For the last ten years or so, I’ve been increasingly aware of the romance of the Christmas story. I think every female can relate to the image of domestic bliss held in every Christmas creche. The radiant mother and her precious child, the pair admired and brought gifts from far and wide.
The joy of holding your baby while others gather around to marvel at this new life is something that every one deserves to have at least once in a lifetime.
Since many experts agree that is probably somewhat or entirely apocryphal, I sometimes fancy that it was women who told the story first, only to be picked up later by the likes of Luke and Matthew.
A poor woman gives birth to her child.
Away in a manger, no crib for a bed
She has no crib for him, no toys, not even a onesie that says “iPood”.
This, this is Christ the King, whom shepherd guard and angels sing
But in her eyes, he is prince among men.
Oh come, let us adore him.
Admirers travel from afar to gaze at her baby and worship him, which is no less than his due.
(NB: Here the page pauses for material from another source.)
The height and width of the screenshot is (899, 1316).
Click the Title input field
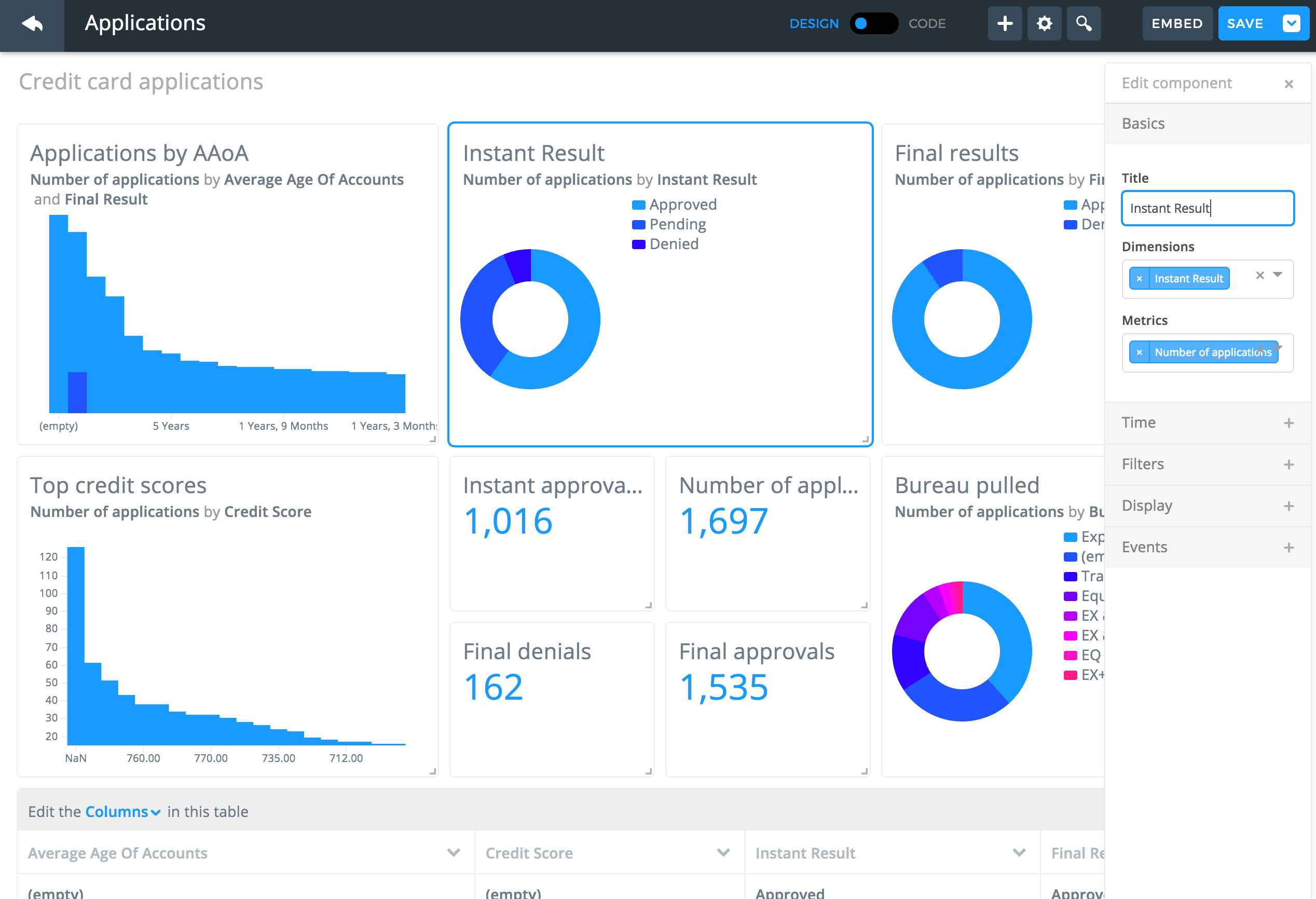tap(1207, 209)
our finest gifts we bring, parumpapumpum
They bring gifts which are wonderful, but impractical. Gold instead of a crib, Frankincense instead of recieving blankets.
Myrrh is mine, its bitter perfume breathes of life of gathering gloom
It’s the thought that counts.
A boy beats on a drum to amuse the baby.
Then He smiled at me, parumpapumpum
The baby has gas and everyone chuckles delightedly.
What child is this who laid to rest on Mary’s lap is sleeping?
Comfortable in his mother’s arms, the baby does not know that he lacks a crib, or that he is in possession of myrrh.
The cattle are lowing, the baby awakes. But little lord Jesus no crying he makes.
This is definitely a woman’s fantasy.
I am always grateful for my baby but I feel a special gratitude this Christmas, as I hold my own blessed child and think of another.
The Babe, the son of Mary.
To all mothers everywhere, and their babies wherever they may be, and their worshippers, I wish the warmest and most loving Christmas.